I think the question may be a bit unfair. People generally try to persuade others to their point of view, and civil debate is a normal, and usually enjoyable, feature of everyday social conversation. Atheists do not, as far as I know, go from door to door or stand at the train station handing out tracts, we don't post quotations from Robert Green Ingersoll or Richard Dawkins in the courthouse, and we don't insist on having the latest findings in cosmology read aloud before every session of Congress. We engage people in discussion on a purely voluntary basis.

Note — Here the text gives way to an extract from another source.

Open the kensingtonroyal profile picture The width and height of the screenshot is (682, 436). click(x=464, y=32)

That said, it is about time I get upfront and down and dirty with exactly what the heck I do believe. Before I do, however, I need to deal with this difficult label issue. People like me who don't belong to an organized body of belief usually feel that none of the very limited number of available categorical names quite fits us or adequately represents us. It is true that I am quite certain that the entity called God by the various major religions does not exist. (And I note that having written that, I have not been struck by lightning.) However, my beliefs are not centered on that negative proposition. That's just a conclusion, not a central principle.

Some people call themselves realists, skeptics, secular humanists. I'll accept all of those but they require explanation. Also, there aren't any specific criteria for joining any of those groups, so there are definitely people who call themselves by those names who don't agree with me about one or another fundamental question. Humanism, in particular, implies not just certain beliefs about the nature of reality but also a set of values. Actually, some people call themselves humanists because of the values, people whose metaphysical beliefs are quite different from mine.

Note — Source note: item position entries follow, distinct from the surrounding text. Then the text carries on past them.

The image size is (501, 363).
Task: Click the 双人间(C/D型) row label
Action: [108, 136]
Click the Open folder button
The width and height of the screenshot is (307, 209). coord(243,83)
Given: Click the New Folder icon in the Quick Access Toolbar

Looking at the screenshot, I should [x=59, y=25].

There was an ill-conceived and ill-received proposition published in Free Inquiry a while back that people like me ought to start calling themselves "The Brights." Since this obviously implies that other people must be "The Dullards" or "The Dimwits," it was not exactly the best public relations idea. And I certainly do not agree with either the implication or the aesthetics of the term.

So I'm going to say that I am a Realist and a Humanist. Shortly, I'll say what those words mean to me and how I go about deciding what to believe. Meanwhile, does anybody care to respond to these labels? What do they mean to you?